Page 11 of A Deceitful Pact

“You tired?” I ask, wrapping my arms tight around her.

“It’s not every night a hot guy in a bar takes me back to his motel room and fucks me senseless.” She laughs, and I like how that sounds, too.

In fact, there isn’t a single thing about this girl I don’t like. Other than the fact she’s an FBI agent.

I decide not to tell her that it ain’t every night that the guy from the bar asks a woman to sleep beside him. In fact, it's never happened once.

“You should sleep,” I tell her, stroking my free hand through her hair and wondering what it would be like to be able to keep her. Special Agent Riley Hale and the hired hand bar owner from little old Clearwater Creek. Just the thought of it makes me laugh.

“What’s so funny?” She looks up at me with those beautiful, green eyes, and I make the most of admiring them because I know that after tonight, I can never see them again.

“Nothin’s funny, sweetheart, you just get some sleep.” I place a kiss on her temple and lie still beside her. I guess if she was here to arrest me she’d have done it before she let my tongue get acquainted with her sweet-tasting pussy.

“Goodnight.” She closes her eyes, and I watch her for minutes that end up turning into hours before I finally drift off myself.

Sun breaks through a gap in the curtains and warms the side of my face, and when I go to pull the girl back toward me, all I feel is empty space. My eyes quickly open, and I sit up, looking around the room to see where she is. But she’s gone.

I scratch my stubble as I get closer to town, trying to understand why I’m so desperate for Riley to say yes to my offer. She was right when she said it was a stupid idea, especially since what I told her was a lie.

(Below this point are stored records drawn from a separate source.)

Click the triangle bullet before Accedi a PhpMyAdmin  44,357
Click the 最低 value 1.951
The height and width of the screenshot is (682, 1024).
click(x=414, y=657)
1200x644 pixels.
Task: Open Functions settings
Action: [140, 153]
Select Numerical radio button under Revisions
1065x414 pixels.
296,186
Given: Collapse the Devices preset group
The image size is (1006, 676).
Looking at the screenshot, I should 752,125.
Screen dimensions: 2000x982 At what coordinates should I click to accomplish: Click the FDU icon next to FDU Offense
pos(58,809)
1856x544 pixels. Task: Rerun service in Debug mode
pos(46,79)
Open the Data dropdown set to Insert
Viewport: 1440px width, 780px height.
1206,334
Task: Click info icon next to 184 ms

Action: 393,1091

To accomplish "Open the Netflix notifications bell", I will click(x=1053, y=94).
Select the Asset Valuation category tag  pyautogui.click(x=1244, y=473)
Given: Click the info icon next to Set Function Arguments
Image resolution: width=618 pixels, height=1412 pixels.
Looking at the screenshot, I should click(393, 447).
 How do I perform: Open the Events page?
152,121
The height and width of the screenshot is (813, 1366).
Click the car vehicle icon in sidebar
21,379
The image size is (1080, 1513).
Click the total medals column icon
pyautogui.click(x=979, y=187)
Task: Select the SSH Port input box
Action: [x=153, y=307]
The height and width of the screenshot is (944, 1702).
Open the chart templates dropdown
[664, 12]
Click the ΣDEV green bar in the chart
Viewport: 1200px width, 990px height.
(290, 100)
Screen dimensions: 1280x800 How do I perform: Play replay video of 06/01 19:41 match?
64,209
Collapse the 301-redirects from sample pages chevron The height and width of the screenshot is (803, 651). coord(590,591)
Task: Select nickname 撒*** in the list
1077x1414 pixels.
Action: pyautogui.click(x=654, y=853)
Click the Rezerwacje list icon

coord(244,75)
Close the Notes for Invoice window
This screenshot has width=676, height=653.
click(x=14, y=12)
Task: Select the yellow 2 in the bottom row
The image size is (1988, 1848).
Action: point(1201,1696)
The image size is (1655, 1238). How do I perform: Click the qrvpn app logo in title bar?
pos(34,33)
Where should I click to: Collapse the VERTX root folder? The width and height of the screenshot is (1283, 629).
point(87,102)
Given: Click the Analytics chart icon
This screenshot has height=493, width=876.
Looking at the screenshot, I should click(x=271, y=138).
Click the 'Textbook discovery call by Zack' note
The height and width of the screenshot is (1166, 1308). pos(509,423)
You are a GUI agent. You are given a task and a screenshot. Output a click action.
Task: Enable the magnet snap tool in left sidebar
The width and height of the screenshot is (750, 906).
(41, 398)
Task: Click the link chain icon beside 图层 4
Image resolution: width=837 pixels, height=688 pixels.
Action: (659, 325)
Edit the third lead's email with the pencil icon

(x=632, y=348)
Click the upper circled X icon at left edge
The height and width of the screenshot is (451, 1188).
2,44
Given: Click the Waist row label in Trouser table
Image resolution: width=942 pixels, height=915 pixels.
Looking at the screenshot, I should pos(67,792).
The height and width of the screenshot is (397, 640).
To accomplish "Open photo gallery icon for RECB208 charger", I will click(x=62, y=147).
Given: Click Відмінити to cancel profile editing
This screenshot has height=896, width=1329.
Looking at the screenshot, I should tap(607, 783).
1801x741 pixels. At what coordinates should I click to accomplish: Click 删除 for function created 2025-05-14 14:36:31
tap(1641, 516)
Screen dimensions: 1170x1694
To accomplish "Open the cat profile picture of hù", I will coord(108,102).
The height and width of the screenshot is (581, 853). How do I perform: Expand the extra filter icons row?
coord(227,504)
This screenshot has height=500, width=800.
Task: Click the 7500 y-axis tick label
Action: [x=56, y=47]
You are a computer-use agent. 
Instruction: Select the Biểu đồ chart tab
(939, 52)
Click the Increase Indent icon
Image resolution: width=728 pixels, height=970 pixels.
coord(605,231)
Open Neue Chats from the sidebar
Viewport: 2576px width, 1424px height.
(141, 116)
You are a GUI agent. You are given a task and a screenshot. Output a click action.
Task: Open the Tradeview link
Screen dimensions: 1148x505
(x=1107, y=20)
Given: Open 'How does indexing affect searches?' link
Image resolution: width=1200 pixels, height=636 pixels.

I meant every word I said about me being happy to give her a kid, but if she thinks for a second that I’d put my baby inside her and then back off, she’s wrong. I don’t want to be a fuckin’ donor, I want her to be mine. I want any babies she carries to be mine too, and as I pull up outside my bar, any doubts or hesitation no longer exist.

The decision is made… If anyone is gonna be knocking up our sassy town sheriff, it’s gonna be me.

RILEY

THREE MONTHS LATER

During my time here, I’ve come to learn that Sunday mornings in Clearwater Creek are Sawyer-free. He never goes to church, the bar doesn’t open till noon, and I’ve heard Daphne tell Alice Walker that once his bar closes on a Saturday night, he drinks himself stupid with the cowboys who work on Jace Sullivan's ranch. So while Sawyer nurses his hangovers each Sunday morning, I enjoy the time I get to roam around town without having to worry about bumping into him.

“Riley.” I hear his voice come from behind me as I’m about to step inside the grocery store, and it makes me freeze. Slowly, I turn my head toward the other side of the street where it came from.

Sawyer checks for oncoming traffic before crossing, and my reckless inner voice tells me that a man who can make road safety look sexy fully qualifies for a space in my uterus. I shake that voice out of my head as he dashes toward me and force myself to smile.

“Looks like you won this,” he tells me as I stare up at his handsome smile and get that ridiculous fluttery feeling in my stomach again. I’m thirty years old, not thirteen

“Won?” I shake my head, wondering what he’s talking about, and when he drops those glistening blue eyes to the huge hamper he’s carrying, he smirks.

“The church raffle,” he reminds me.

I totally forgot that Isabel had railroaded me into buying a ticket this morning. Since I still haven’t accepted her and Mayor Kelley’s invite to join them for dinner or attended a single Sunday service since I’ve been in town, I felt obliged.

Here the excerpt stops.